Most compliance-related cultural resource projects involve Section 106 of the National Historic Preservation Act of 1966, as amended (NHPA), which requires all federal agencies to take into account the effects of their actions on properties listed in, or eligible for listing in, the National Register of Historic Places (NRHP). To trigger Section 106, a project must use either federal funding or permitting (thus defined as an undertaking) and have the potential to have an effect on cultural resources. Such undertakings include, for example, funding for highway construction and permitting for projects such as communications towers and pipelines.
Generally speaking, the Section 106 process seeks to accommodate historic preservation concerns with the needs of federal undertakings by requiring federal agencies to evaluate the potential consequences of their actions on historic properties. This process is partly dependent upon feedback and consultation and requires agencies to give the Advisory Council on Historic Preservation (ACHP), State Historic Preservation Offices (SHPOs)/ Tribal Historic Preservation Offices (THPOs), and the public an opportunity to comment on projects and their potential effects on historic properties. Section 106 does not mandate an outcome and does not guarantee the preservation of historic properties; however, it does mandate that a balance be sought between project activities and the historic environment.
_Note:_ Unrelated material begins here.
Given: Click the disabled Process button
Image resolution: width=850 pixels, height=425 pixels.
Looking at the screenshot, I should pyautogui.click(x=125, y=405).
The Section 106 process involves five primary steps, which rely heavily on the consultation process:
Federal agencies vary in which tasks they delegate to their consultants to carry out on behalf of them. While some agencies may conduct all public consultation in-house and only retain outside parties to assist with field investigations as part of the effort to identify historic properties, others use consultants to coordinate the entire Section 106 process.
For more information on the Section 106 process, see the ACHP’s A Citizen’s Guide to Section 106 Review.
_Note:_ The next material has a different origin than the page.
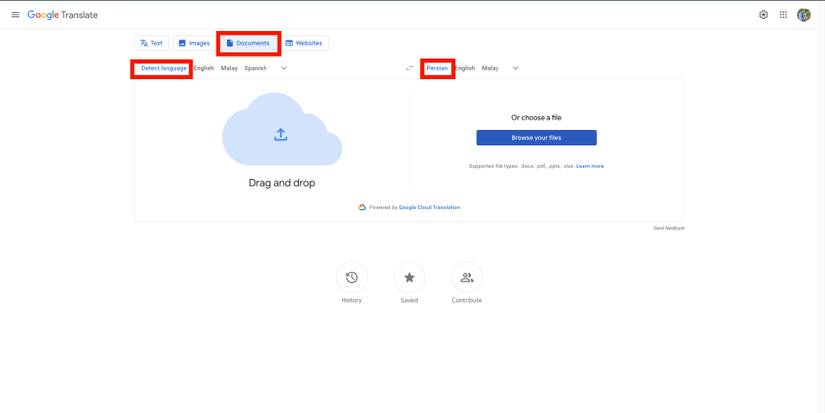Switch to the Text tab
The width and height of the screenshot is (825, 413).
[152, 43]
How CRA helps with the compliance process
Whether you need a records check or full public consultation, CRA is ready to assist.
Early identification of potential cultural resource issues can be key to avoiding project delays and unanticipated costs. CRA routinely works with clients during the project scoping phase to conduct desktop reviews and records searches, which can identify potential ``red flags`` in the project area and help inform ongoing project planning and design. Such studies can sometimes also provide rationale for limiting in-depth field investigations.
CRA can quickly mobilize to handle all aspects of cultural resource investigations, no matter the size. From archival research and field studies to artifact analysis and reporting, our specialists provide the expertise necessary for the identification and assessment of the full range of cultural resources encountered, including archaeological sites, buildings, structures, districts, cemeteries, linear features, cultural landscapes, and everything in between.
Well-versed in state and federal regulations and backed by positive working relationships with State Historic Preservation Offices and agencies throughout the country, CRA's team takes pride in helping clients successfully navigate the Section 106 consultation process. From drafting coordination materials to organizing consulting party meetings, CRA provides the experience necessary to work with a wide variety of entities in crafting appropriate project solutions.
CRA understands the importance of thorough, concise documentation that carefully articulates the outcome of the compliance process and reasonable agreement documents that provide a path toward project completion. Our compliance experts can assist with everything from unanticipated discovery plans for archaeological resources to project-specific memorandums of agreement to program-level programmatic agreements for federal agencies.
While early consultation often results in project solutions that avoid adverse effects to historic properties, CRA recognizes that project needs and practical constraints sometimes require decisions that will result in adverse effects. In such cases, we work alongside our clients to engage stakeholders to plan for and execute meaningful mitigation measures ranging from Phase III data recovery projects to creative solutions such as interpretive markers, oral history programs, and public educational materials.